- [Supplied text]:
☆ ☆ ☆ ☆
# water change



## smiithy1 (Nov 24, 2008)

hi all whats the best way to do a water change i mean say i do a 30% water change i syphon the 30% water out the how do i put the water back in do i just put the hose in and put the 30% back in the add the dechlorine stuff in as i havent a clue how to do it also how do you heat the water befor you put it back in


----------



## RyanR (Apr 29, 2008)

Depends on your fish.

For our new world cichlids, once a week I gravel vac and siphon 40 gallons out of each 75g tank (I measured and marked the tanks a while back). Then I add enough water conditioner (Tetra AquaSafe) for 40 gallons of water. Then I pump water (at tank temperature) from the sink to the tanks via a long piece of tubing. Once the tanks are full, I plug the heater and filters back in.

If you have African cichlids, you'll want to to pay more attention to the pH, water hardness, etc. For these guys, folks recommend more frequent but less drastic water changes.

-Ryan


----------



## remarkosmoc (Oct 19, 2005)

Well said Ryan.

On my new world tank I do a 25% change, toss in some prime and turn the hose on.

On my African tank, I Have a 40 gallon rubbermaid. I get the parameters right first. Then I remove water and lastly pump the rubbermaid's contents into the main tank.


----------



## smiithy1 (Nov 24, 2008)

hi guy thats what i thought fill the bath with water condition it and get it to temp then syphon it back in to the tank


----------



## naegling23 (Jan 4, 2008)
☆ ☆ ☆ ☆
- [Supplied information]:

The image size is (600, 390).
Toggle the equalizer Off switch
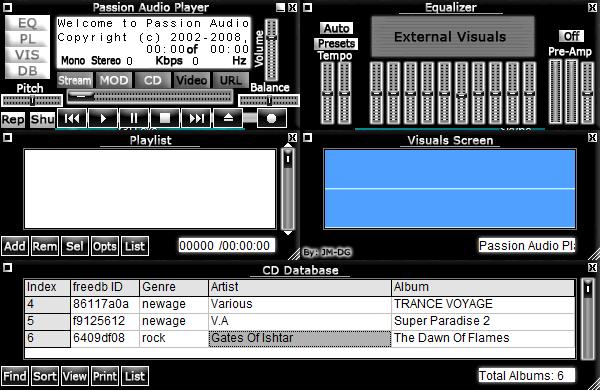click(571, 36)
☆ ☆ ☆ ☆
- [Goal]: In the water change thread, how many gallons does RyanR siphon out of each 75-gallon tank every week?

- [Complete output]: 40 gallons.